Le Tribunal administratif de Châlons-en-Champagne, statuant par ordonnance, constate qu'il n'y a pas lieu de statuer sur la requête en annulation. Le litige a perdu son objet car le préfet de l'Aube a implicitement retiré sa décision d'opposition en délivrant un récépissé de détention à la requérante. La juridiction rejette également la demande d'indemnité fondée sur l'article L. 761-1 du code de justice administrative.
Texte intégral
Vu la procédure suivante :
Par une requête enregistrée le 23 décembre 2024, complétée par un mémoire enregistré le 9 mars 2025, Mme B... A..., représentée par Me Burger, demande au tribunal :
1°) d’annuler la décision du 29 novembre 2024 par laquelle préfet de l’Aube s’est opposé à sa déclaration de détention d’un animal non domestique ;
2°) d’enjoindre au préfet de l’Aube de lui délivrer un récépissé de détention d’un animal non domestique, Sus Scrofa (sanglier), dès la notification de l’ordonnance à intervenir et sous une astreinte de 100 euros par jour de retard ;
3°) de mettre à la charge de l’Etat une somme de 1 500 euros sur le fondement des dispositions de l’article L. 761-1 du code de justice administrative.
Elle soutient que :
- la décision attaquée a été signée par une autorité incompétente ;
- le préfet de l’Aube lui a appliqué à tort un régime d’autorisation, alors que la détention de l’animal en cause était en l’espèce soumise à un régime de déclaration ;
- la décision attaquée est entachée d’un défaut de motivation et d’un défaut d’examen réel et sérieux de sa situation ;
- la décision attaquée, fondée sur le motif que le « sanglier, directement prélevé dans la nature, n’a pas d’origine licite et ne pourra jamais en disposer », est entachée d’erreur de fait et de droit ;
- elle est entachée d’erreur manifeste d’appréciation ;
- le dépôt de la déclaration de détention n’avait pas à être réalisé préalablement à l’entrée en possession de l’animal.

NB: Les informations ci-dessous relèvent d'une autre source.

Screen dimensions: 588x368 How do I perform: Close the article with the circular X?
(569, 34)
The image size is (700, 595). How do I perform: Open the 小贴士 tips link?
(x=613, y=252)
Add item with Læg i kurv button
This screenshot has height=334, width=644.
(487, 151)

Par un mémoire en défense enregistré le 23 février 2026, le préfet de l’Aube conclut au non-lieu à statuer.
Il fait valoir que le récépissé de déclaration en cause a été délivré à la requérante par arrêté du 3 février 2025.
Vu les autres pièces du dossier.
Vu
le code de l’environnement ;
le code de justice administrative.
Considérant ce qui suit :
Aux termes de l’article R. 222-1 du code de justice administrative :
« Les présidents (…) de formation de jugement des tribunaux (...) peuvent, par ordonnance : / 3°) constater qu’il n’y a pas lieu de statuer sur une requête (…) 5° Statuer sur les requêtes qui ne présentent plus à juger de questions autres que la condamnation prévue à l’article L. 761-1 ou la charge des dépens ; / (…) ».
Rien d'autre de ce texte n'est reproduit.